Lisa, invece, aveva deciso di dedicare più attenzione ai libri presi in biblioteca. Fin dal mattino, appena Eva si era svegliata, Lisa era già immersa nella lettura, con una brioche in una mano e una tazza di tè nell’altra. Intorno al suo letto c’erano cartacce di caramelle e fogli accartocciati di appunti, mentre il suo taccuino, ormai ridotto a pezzi, giaceva abbandonato sul tavolo. Mentre Eva si lavava, si vestiva e si pettinava, la sua amica non le aveva rivolto nemmeno uno sguardo, completamente assorta. Dopo qualche esitazione, Eva si decise a interromperla: «Buongiorno, Lisa! A che ora sei andata a dormire ieri sera? Io nemmeno ricordo quando mi sono addormentata».

«Ah, ciao, Eva!» borbottò Lisa con la bocca piena. «Non sono andata a dormire.»

«Come non sei andata a dormire? Hai passato tutta la notte sui libri?» chiese Eva, stupita e leggermente preoccupata. «Forse dovresti riposarti un po’. Potrei continuare io al posto tuo.»

«No…» sbadigliò Lisa. «È già ora di andare a lezione. Oggi daranno le liste degli esami: non possiamo perdercele.»

«Non mi avevi detto nulla. Non faremo tutti gli esami insieme, scrivendo risposte su carta come nelle altre scuole?»

«Eva, a volte mi dimentico che non hai studiato qui fin dall’inizio. No, non facciamo così. Ti immagini il povero insegnante che deve leggere cento compiti?»

«Beh, nella mia scuola era proprio così. E poi si aspettavano i risultati per circa tre giorni. Non mi sembra così complicato.»

«E se uno sapesse rispondere bene ma non fosse bravo a scrivere temi? O volesse spiegarsi con parole sue? Non sarebbe giusto avere un brutto voto per questo.»

«E quindi, come li fate, gli esami?» chiese Eva.

«Individualmente, con ogni insegnante, come in una normale conversazione. Certo, in matematica bisogna anche scrivere qualcosa – una formula non la spieghi solo a parole. Ma se hai difficoltà, ti aiutano e poi riprendono l’argomento nel semestre successivo, per assicurarsi che non dimentichi nulla.»

«Sembra tutto troppo bello per essere vero…»

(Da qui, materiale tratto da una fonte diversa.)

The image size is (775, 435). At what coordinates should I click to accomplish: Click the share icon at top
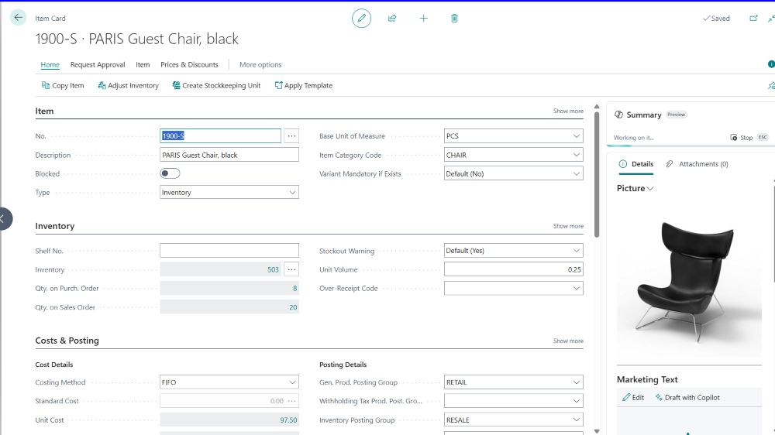point(392,19)
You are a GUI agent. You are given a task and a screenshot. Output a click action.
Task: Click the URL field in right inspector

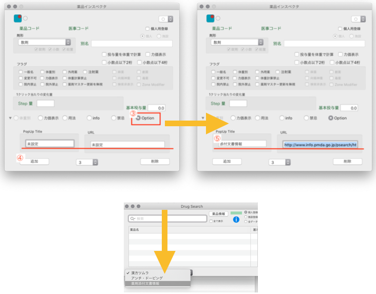[x=320, y=145]
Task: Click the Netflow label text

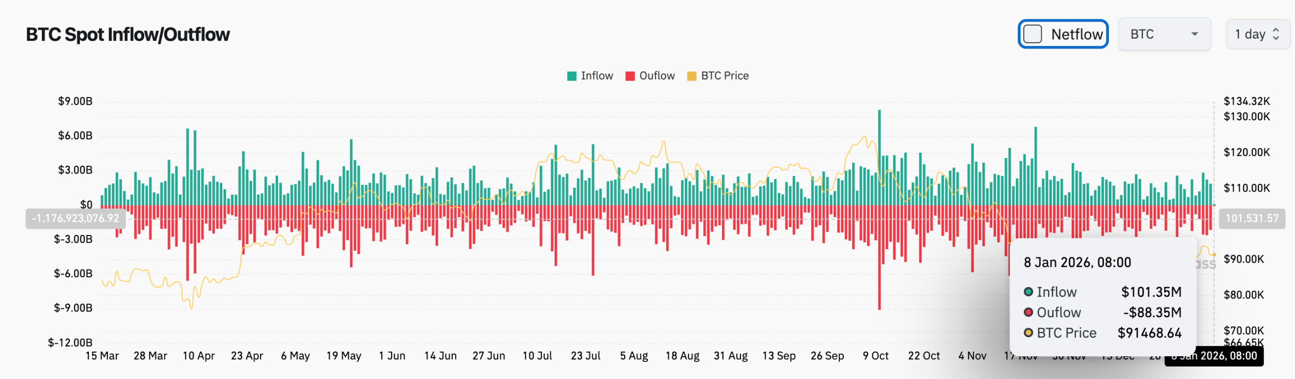Action: coord(1076,35)
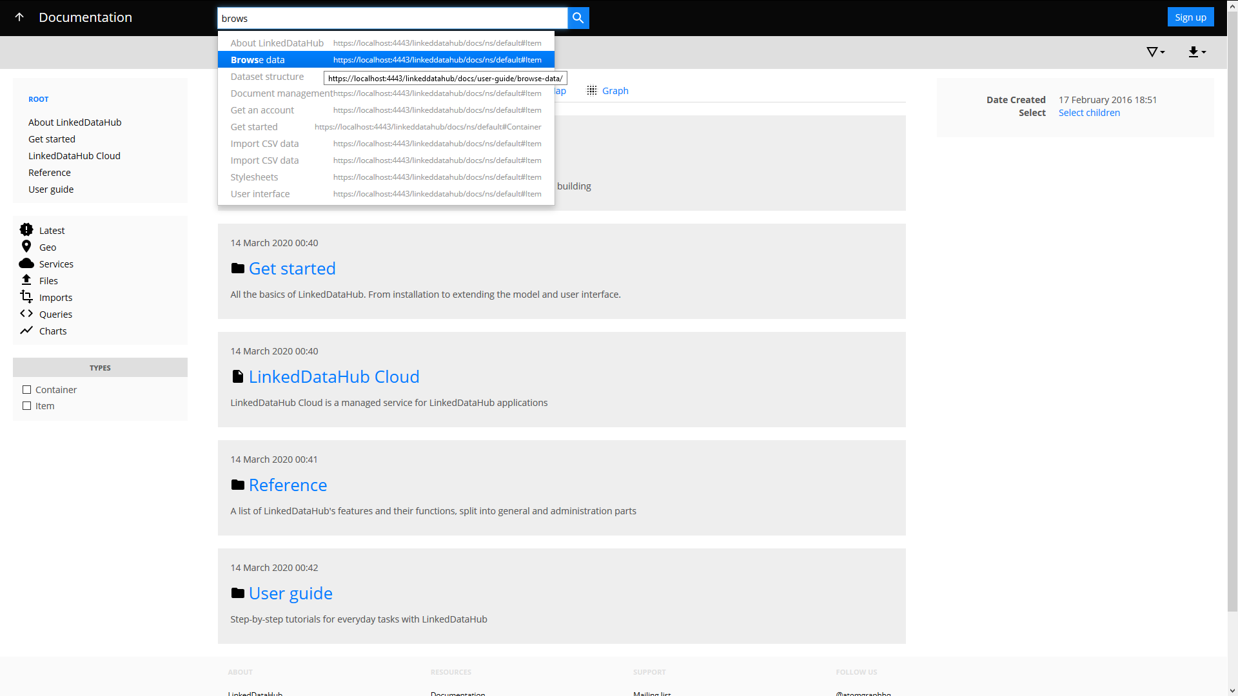
Task: Toggle the Container checkbox type
Action: 26,389
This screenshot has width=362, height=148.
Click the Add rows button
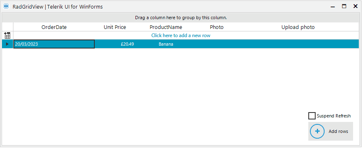tap(331, 131)
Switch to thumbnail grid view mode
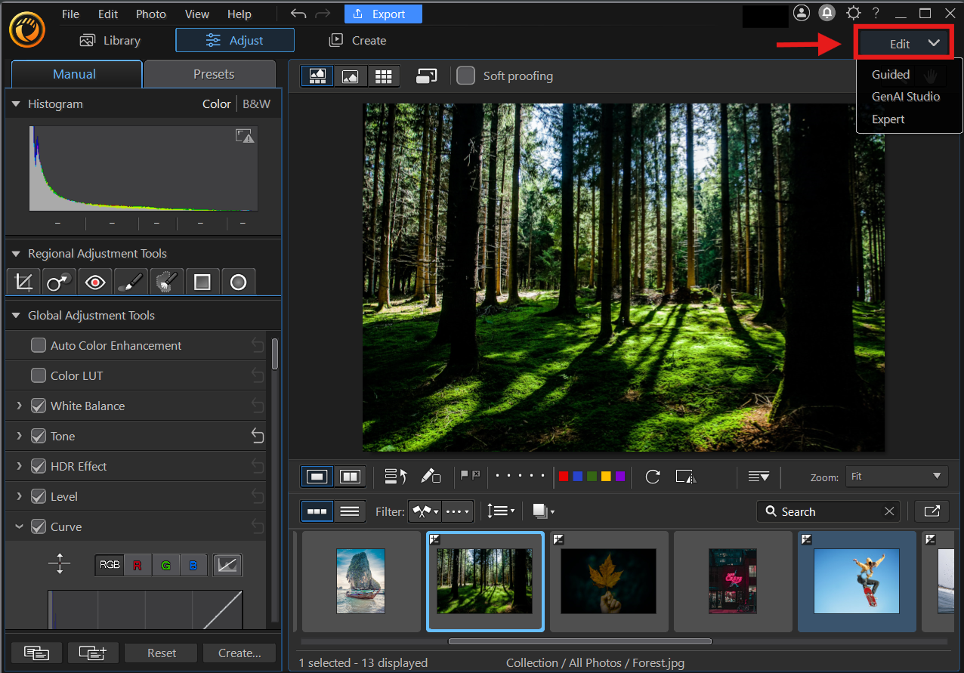 click(x=383, y=76)
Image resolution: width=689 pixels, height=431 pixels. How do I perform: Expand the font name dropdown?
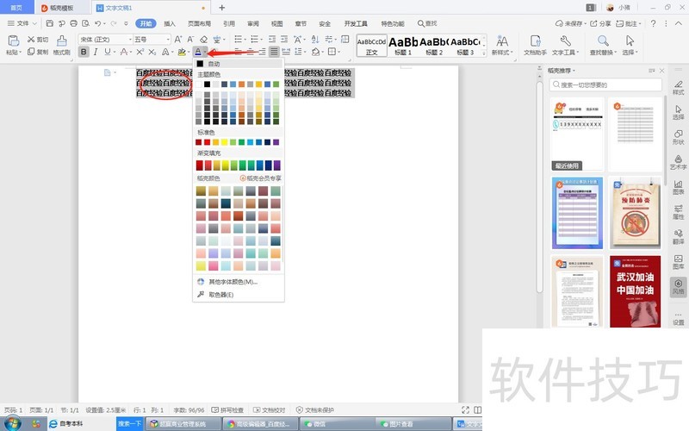[127, 40]
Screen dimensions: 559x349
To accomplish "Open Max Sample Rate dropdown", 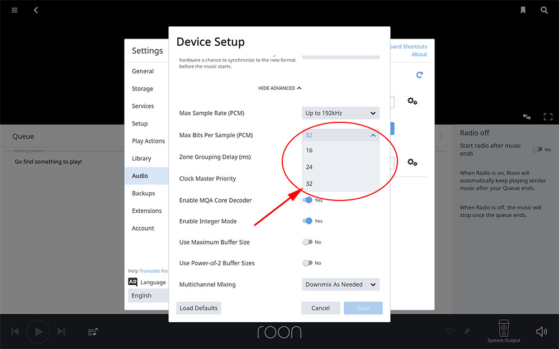I will coord(340,113).
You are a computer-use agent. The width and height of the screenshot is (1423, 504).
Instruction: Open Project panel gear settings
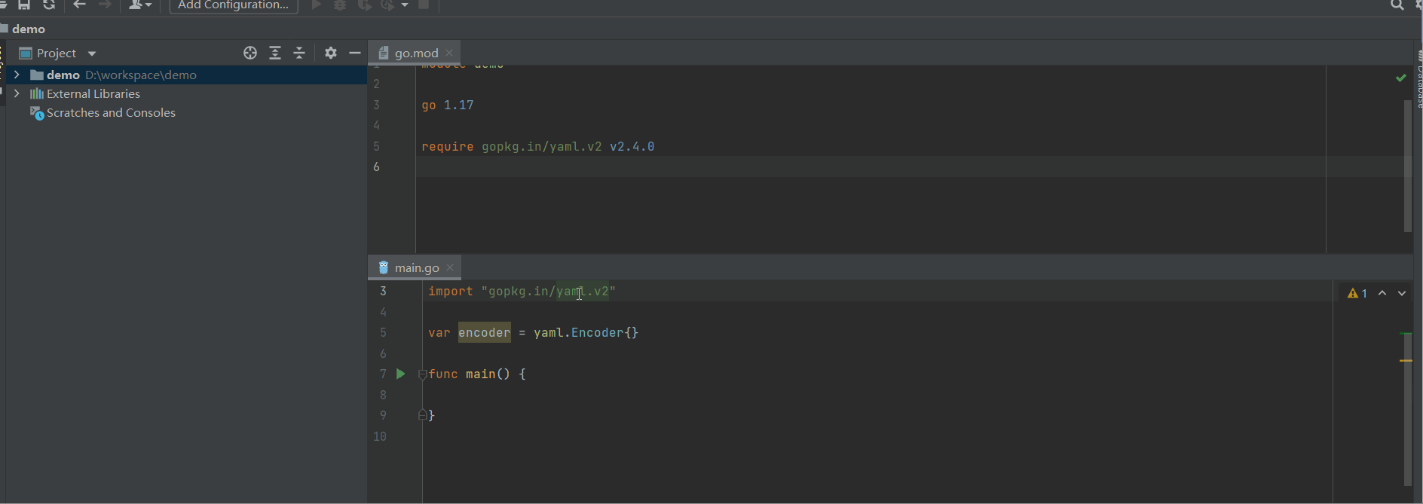pyautogui.click(x=331, y=53)
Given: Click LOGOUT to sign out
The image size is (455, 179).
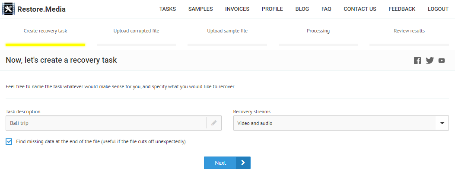Looking at the screenshot, I should (438, 9).
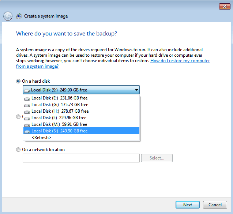Select the On a hard disk option

[18, 81]
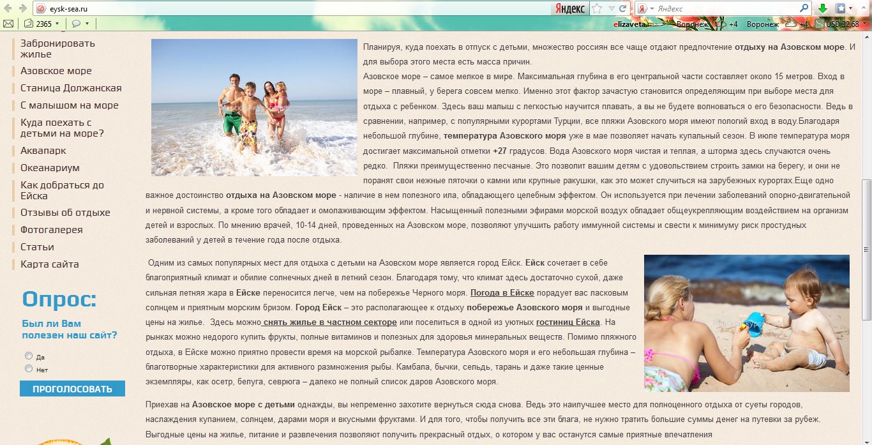
Task: Open the bookmarks star button in toolbar
Action: coord(841,8)
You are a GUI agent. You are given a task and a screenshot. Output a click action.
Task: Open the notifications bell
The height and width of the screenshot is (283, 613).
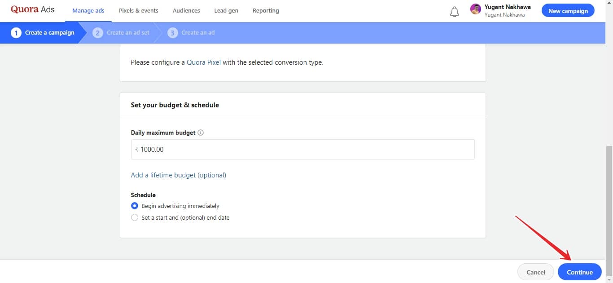pos(455,11)
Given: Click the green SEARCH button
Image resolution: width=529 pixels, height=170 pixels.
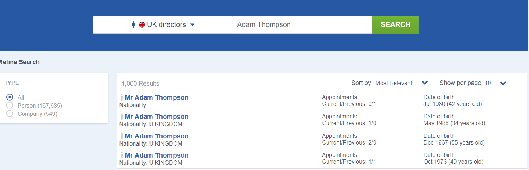Looking at the screenshot, I should [395, 25].
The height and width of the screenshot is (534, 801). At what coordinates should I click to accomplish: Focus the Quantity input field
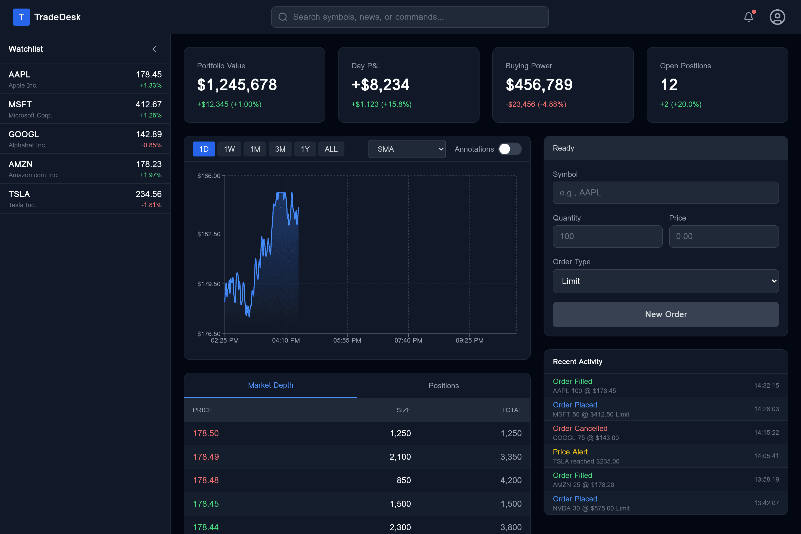tap(607, 236)
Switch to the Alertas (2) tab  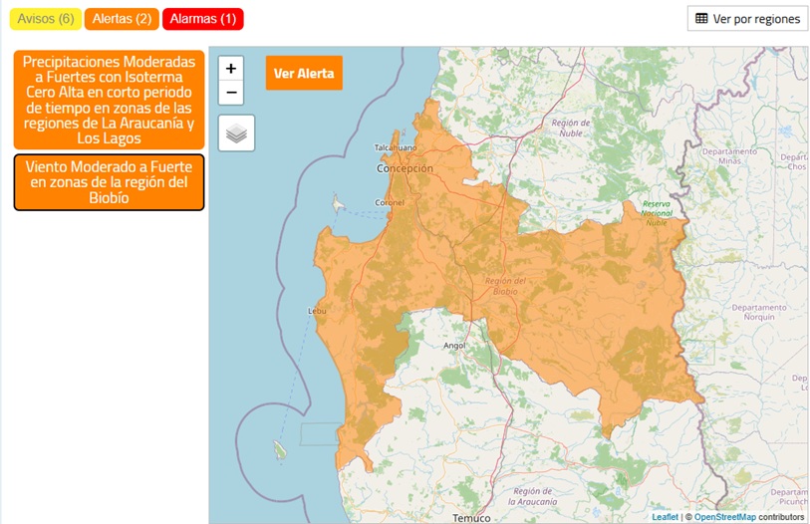(122, 19)
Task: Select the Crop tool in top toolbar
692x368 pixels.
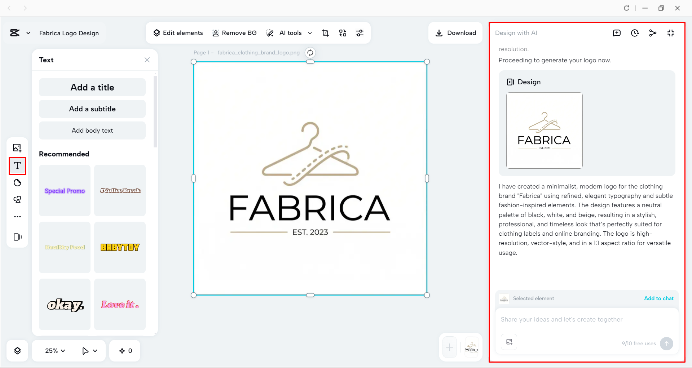Action: [x=325, y=33]
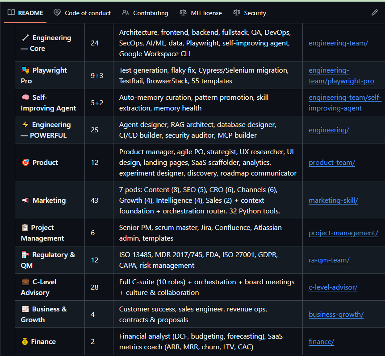The width and height of the screenshot is (385, 356).
Task: Click the Project Management row title
Action: tap(42, 233)

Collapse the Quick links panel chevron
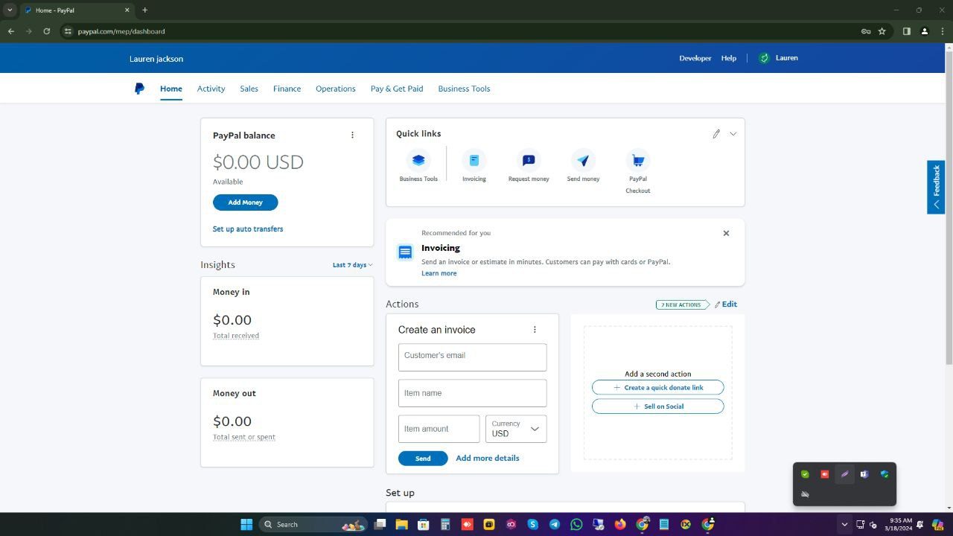(x=733, y=134)
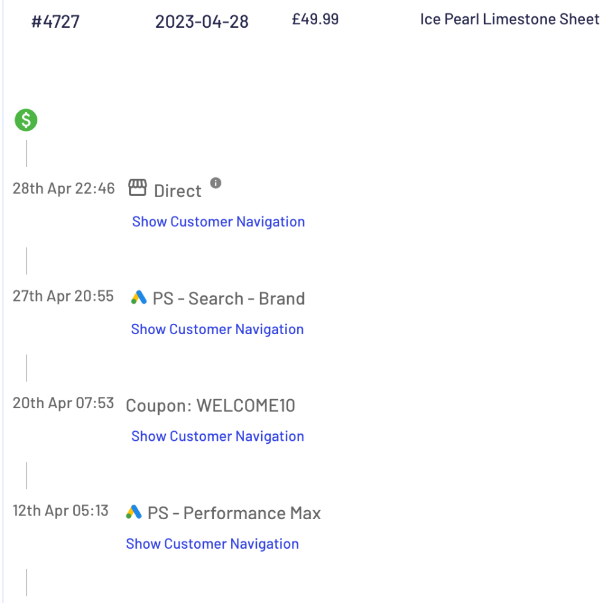
Task: Show Customer Navigation for the Direct visit
Action: [x=218, y=221]
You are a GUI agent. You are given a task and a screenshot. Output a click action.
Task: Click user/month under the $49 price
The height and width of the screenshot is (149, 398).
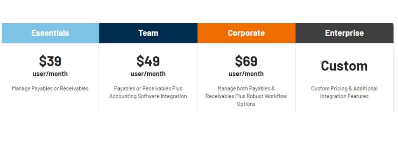[x=148, y=74]
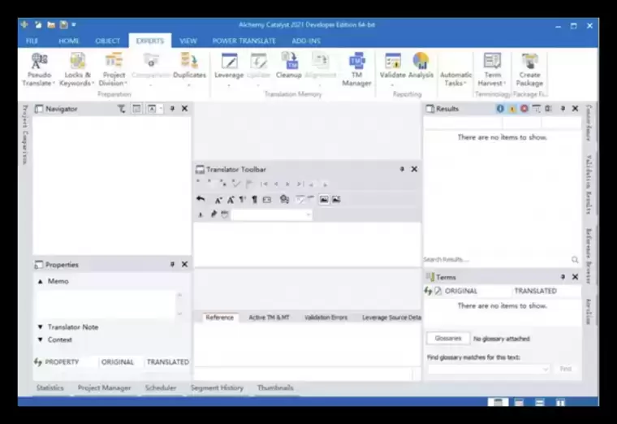617x424 pixels.
Task: Launch the Analysis expert
Action: [421, 62]

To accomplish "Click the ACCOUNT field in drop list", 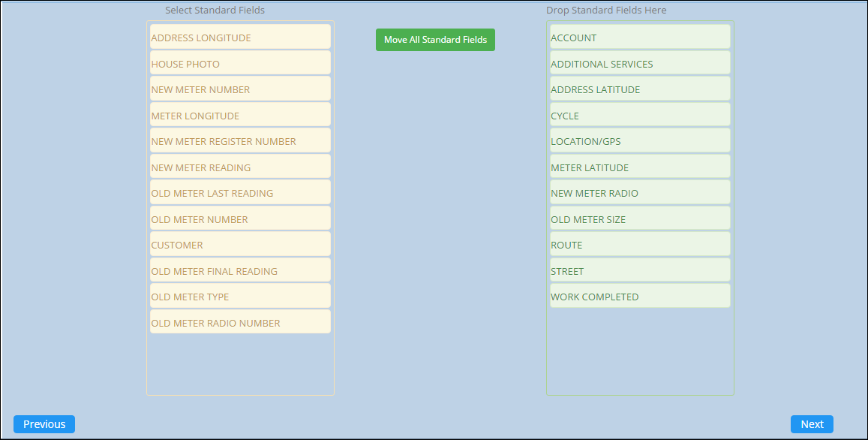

«Secondo te ho tempo di raccontarti favole? Sei pronta? Allora andiamo, e vedrai con i tuoi occhi!» disse Lisa, alzandosi dal letto e scrollandosi le briciole di dosso. «Poi pulirò!» assicurò all’amica. Presi i libri, le due ragazze si avviarono verso l’aula comune. Eva guardava di tanto in tanto Lisa, preoccupata per la sua salute: passare tutta la notte sui libri e poi andare tranquillamente a lezione sembrava quasi impossibile. Ma Lisa non mostrava alcun segno di stanchezza: camminava energicamente per il corridoio, raccontando ciò che aveva scoperto leggendo.

Si scoprì che creare Itky era meno difficile che poi uscirne. Le ragazze sapevano già la regola principale: la completa corrispondenza con la vita reale, fino ai minimi dettagli. Ma esistevano anche alcune regole molto importanti: non trascorrere più di alcune ore in Itky, non fare lì cose che non si possono fare nella vita reale e non creare immagini di persone che sono passate a miglior vita. Ogni avvertimento aveva un solo scopo: impedire al viaggiatore di innamorarsi dell’illusorio Itky e desiderare di rimanervi per sempre. Il tempo lì scorreva in modo completamente diverso, come in un normale sogno, quindi qualcuno doveva necessariamente svegliare il dormiente dopo due ore.

All’inizio tutti rispettavano le regole senza cercare di infrangerle. La vita normale era meravigliosa e non si desiderava nulla di più straordinario. Itky veniva usato principalmente dai capi dei villaggi per condurre trattative riservate tra partecipanti distanti tra loro. Ad esempio, un messaggero veniva inviato a centinaia di chilometri di distanza in un altro villaggio, e il viaggio richiedeva molto tempo. Per evitare di aspettare altrettanto a lungo per il suo ritorno, l’anziano e il messaggero entravano in Itky, che rappresentava la casa del primo o un altro luogo familiare a entrambi. Dopo aver conversato e scambiato notizie, i partecipanti si svegliavano ciascuno nel proprio letto e condividevano le informazioni con gli altri. Il messaggero poteva così tornare a casa senza esporsi ai pericoli e alla fatica di un lungo viaggio.

Questo metodo di comunicazione fu utilizzato per secoli, fino a quando scoppiarono guerre tra le città.